Innovate faster & cheaper to beat ‘the innovation squeeze’: brandgym research part 1
Our 12th annual research project focuses on the hot topic of innovation. In this first of two posts we look at the relationship between innovation and cost cutting: have big brands focused less on innovation and more on cost cutting as many new headlines suggest, such as those reporting Kraft Heinz’s $12.6bn loss in 2018?
We then look at the time taken to get from ideas to business approval, following up on last year’s research, Big Brands Under Attack, which showed that slowness of innovation was a key weakness for big brands. We explore two key aspects of delivering fast and cost-effective innovation: i. which insight techniques marketing teams are using and ii. effectiveness at pitching a convincing business case for innovation to senior management.
A second post will suggest a new approach to innovation to help make it faster and cheaper.
1.The ‘innovation squeeze’
Our research reveals that rather than reducing innovation and focussing on cost cutting, marketing leaders today are facing demands to deliver on both fronts at the same time. Demands to deliver rapid innovation for topline growth have increased for the majority. For example, Unilever’s new CEO Alan Jope has committed to organic growth of 3-5%, with innovation playing a key role.
At the same time, most marketers (72%) have also faced increased pressure to cut costs. Unilever is cutting costs to boost margins (target of +2.5% pts by 2020), in addition to its topline objective, prompted by the attempted takeover by 3G Capital’s Kraft Heinz.
Many marketers are struggling to deliver the dual objectives of what we call the ‘innovation squeeze’ because, as we see next, they still rely on slow, expensive and time-consuming innovation processes.
2. Innovation is taking too long
Almost 40% of respondents are taking one-two years or more to get from the start of an innovation project to business approval (not even in-market) takes. This seems slow, especially compared to smaller insurgent brands using rapid response to trends as a source of advantage, as shown in last year’s paper, Big Brands Under Attack. For example, Mexican food brand Gran Luchito took only 8 weeks to get their new Refried Beans from idea onto Sainsbury’s shelves.
The main barriers slowing down innovation are rigid, lengthy internal processes coupled with high minimum revenue targets. And despite all the talk of ‘agile’ marketing, only 1⁄2 of respondents rapidly explore rough ideas to ‘test & learn’. Limited budget to create & explore ideas is one explanation for this.
3. Reliance on slow, expensive quant research …
Long and rigid innovation processes reflect a reliance on conventional quantitative research, which remains one of the most commonly used insight techniques, despite being seen as both expensive and slow. The popular pre-market BASES test, for example, typically requires $100k+ and 12 weeks for a full test. Progressive marketers are using faster, real-life evaluation, such as ‘soft launching’ new products in eCommerce, in addition to cheaper, quicker quant such as overnight mobile surveys.

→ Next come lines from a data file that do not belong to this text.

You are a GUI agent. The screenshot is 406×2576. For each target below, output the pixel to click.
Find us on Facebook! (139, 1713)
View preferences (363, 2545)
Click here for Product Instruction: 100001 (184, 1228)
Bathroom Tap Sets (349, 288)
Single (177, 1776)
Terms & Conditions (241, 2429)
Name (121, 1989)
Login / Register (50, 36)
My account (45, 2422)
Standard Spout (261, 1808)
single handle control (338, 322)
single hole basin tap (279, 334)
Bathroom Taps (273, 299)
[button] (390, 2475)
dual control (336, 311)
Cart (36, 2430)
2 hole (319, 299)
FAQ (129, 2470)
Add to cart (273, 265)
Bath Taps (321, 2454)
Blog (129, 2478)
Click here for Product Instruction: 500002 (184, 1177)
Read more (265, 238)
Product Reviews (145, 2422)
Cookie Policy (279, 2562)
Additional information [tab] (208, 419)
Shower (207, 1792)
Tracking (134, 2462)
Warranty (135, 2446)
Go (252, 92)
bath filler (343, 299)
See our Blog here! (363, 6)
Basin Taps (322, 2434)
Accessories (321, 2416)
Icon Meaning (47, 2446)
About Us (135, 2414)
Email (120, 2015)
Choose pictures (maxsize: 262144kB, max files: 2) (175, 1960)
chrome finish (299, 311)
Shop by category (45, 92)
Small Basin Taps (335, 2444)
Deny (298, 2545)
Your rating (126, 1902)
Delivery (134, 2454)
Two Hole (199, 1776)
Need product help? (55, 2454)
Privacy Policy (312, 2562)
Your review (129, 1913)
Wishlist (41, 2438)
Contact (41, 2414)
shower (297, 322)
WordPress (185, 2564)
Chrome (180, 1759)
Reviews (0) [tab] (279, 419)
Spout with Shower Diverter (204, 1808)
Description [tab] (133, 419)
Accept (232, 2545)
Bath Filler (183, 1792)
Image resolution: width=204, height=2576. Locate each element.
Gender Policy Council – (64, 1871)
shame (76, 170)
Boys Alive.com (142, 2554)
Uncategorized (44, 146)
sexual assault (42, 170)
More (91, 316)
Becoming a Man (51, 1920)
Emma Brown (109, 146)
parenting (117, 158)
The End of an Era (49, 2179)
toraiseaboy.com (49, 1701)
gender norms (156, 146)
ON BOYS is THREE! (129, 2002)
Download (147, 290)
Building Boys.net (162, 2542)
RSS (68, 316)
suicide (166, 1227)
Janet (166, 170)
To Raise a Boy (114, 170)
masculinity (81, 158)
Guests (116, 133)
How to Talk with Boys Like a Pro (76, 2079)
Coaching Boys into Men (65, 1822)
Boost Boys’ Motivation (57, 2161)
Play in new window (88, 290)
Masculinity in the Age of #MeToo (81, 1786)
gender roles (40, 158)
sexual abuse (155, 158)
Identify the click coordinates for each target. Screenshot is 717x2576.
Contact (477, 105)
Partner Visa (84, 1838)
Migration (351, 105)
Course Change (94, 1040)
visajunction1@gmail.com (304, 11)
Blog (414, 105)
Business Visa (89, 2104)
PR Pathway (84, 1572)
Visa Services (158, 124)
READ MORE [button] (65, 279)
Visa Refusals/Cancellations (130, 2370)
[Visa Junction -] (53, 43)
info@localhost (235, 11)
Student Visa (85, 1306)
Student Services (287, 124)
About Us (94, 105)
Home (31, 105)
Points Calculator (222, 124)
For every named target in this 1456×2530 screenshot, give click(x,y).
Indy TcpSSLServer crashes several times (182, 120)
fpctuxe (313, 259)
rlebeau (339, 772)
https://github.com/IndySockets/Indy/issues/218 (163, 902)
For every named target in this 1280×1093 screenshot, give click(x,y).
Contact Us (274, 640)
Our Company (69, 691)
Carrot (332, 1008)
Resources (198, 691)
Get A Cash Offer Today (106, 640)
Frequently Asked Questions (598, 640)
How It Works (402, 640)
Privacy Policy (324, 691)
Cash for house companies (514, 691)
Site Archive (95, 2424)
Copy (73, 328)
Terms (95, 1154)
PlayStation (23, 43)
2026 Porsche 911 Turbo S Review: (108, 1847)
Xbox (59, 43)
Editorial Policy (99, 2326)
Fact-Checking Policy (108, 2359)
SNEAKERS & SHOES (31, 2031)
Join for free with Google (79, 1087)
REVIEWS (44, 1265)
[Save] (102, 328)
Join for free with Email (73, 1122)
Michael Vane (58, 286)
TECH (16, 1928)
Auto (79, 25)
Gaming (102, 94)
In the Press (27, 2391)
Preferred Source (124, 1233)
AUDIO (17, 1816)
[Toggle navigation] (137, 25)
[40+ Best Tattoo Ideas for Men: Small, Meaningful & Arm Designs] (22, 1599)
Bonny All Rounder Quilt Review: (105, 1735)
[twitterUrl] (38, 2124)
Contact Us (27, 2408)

4. …neglecting effective insight fuel
Harnessing an inspiring brand positioning, consumer immersion and ethnography are highly effective forms of ‘insight fuel’ that are relatively under-used (by 42%, 55% and 10% respectively), meaning that many companies are missing out on opportunities to solve the innovation squeeze:
- Consumer immersion is rapid and cost effective, if properly designed and managed.
- Ethnographic studies to observe consumers ‘in-situ’ can now be done cost-effectively and rapidly using mobile-enabled video studies.
- Well-run brands should have an inspiring positioning to ensure innovation is brand-led, not product-led, although findings here confirm previous brandgym research showing that brand positioning today is being neglected.
5.Show them the money
Marketers’ ability to ‘pitch’ & sell new innovation ideas to senior management was confirmed as important by 94% of respondents. Making a convincing business case can speed up the innovation process by reducing the number of meetings needed with senior management, and also reducing reliance on rounds of slow and expensive quantitative validation.
However, only 6% of respondents rated marketers as very effective at this critical part of the innovation process, with 31% rating them as not effective. The need to make growth cases more convincing is confirmed by McKinsey research with CFOs: 45% said marketing proposals had been declined or not fully funded because they didn’t demonstrate “a clear line to value.”
In conclusion, accelerating the process of getting from ideas to business approval can help companies solve the innovation squeeze. Key ways for markers to do this include using quicker, lighter, inspiring insight methods, and raising their game when pitching innovation ideas to management, combining business savviness with inspiration to win approval fast, saving time and money.